Qué pensaría el lector si yo afirmara con rotundidad que puedo curar el autismo con una mezcla de clorito de sodio y agua, que sano el cáncer con una planta, o que las vacunas no sirven para nada? Los lectores con espíritu crítico dirían que soy un bocachancla, un peligro público, alguien digno de recibir tratamiento psicológico.

Pero todo es cuestión de profesionalizar el discurso. Aderezarlo con términos como «medicina alopática», «la mafia de las farmacéuticas» (no se pierdan el neologismo «farmafia») o «no existen las enfermedades incurables», y de paso criticar sin piedad los efectos secundarios de los medicamentos.

Es lo que hace, desde hace décadas, el curandero catalán Josep Pàmies, ganadero y propietario de una empresa que se dedica a la venta de plantas «milagrosas».

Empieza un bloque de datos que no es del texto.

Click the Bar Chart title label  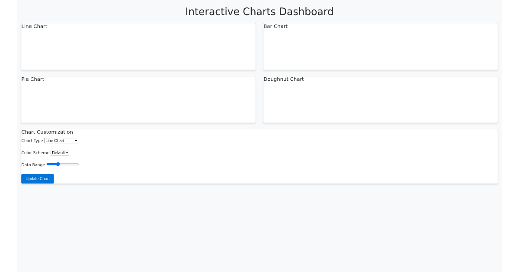tap(276, 26)
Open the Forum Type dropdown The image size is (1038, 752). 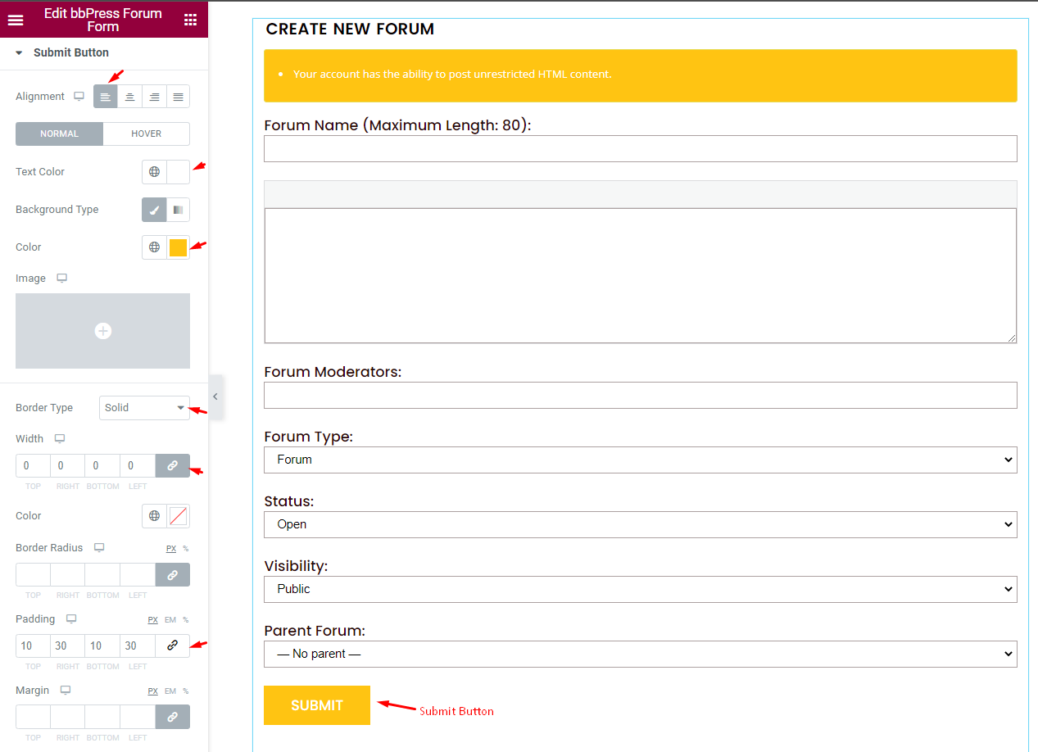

A sus delirantes afirmaciones sobre la hepatitis C o el sida hay que añadir la promesa de que curaría su propia insuficiencia coronaria comiendo ajos crudos.

No ha sido así: nuestro organismo no está para tonterías dialécticas, y al final el gurú Pàmies ha sufrido un infarto de corazón. Eso sí, llegado el momento, no ha tenido el menor problema en acudir a Urgencias de un hospital de Gerona, donde le pusieron un stent.

En la hora (casi) final, Pámies renunció a sus soflamas y a su aparato dialéctico torticero y se puso en mano de doctores de verdad, de la medicina de verdad, de medicamentos y sistemas médicos de verdad.

No sufra su legión de seguidores: dentro de poco lo tendrán al pie del cañón, dispuesto a ofrecerles soluciones fáciles para problemas difíciles. Si alguno de estos seguidores es más papista que el papa (que haberlos haylos) y no da marcha atrás cuando la cosa se ponga seria, algo que sí hizo Pàmies, es posible que tengamos que lamentar alguna muerte.

Pequeñeces, en cualquier caso. ¿De qué sirve vivir si uno no puede darse el placer de consumar el autoengaño más destructivo?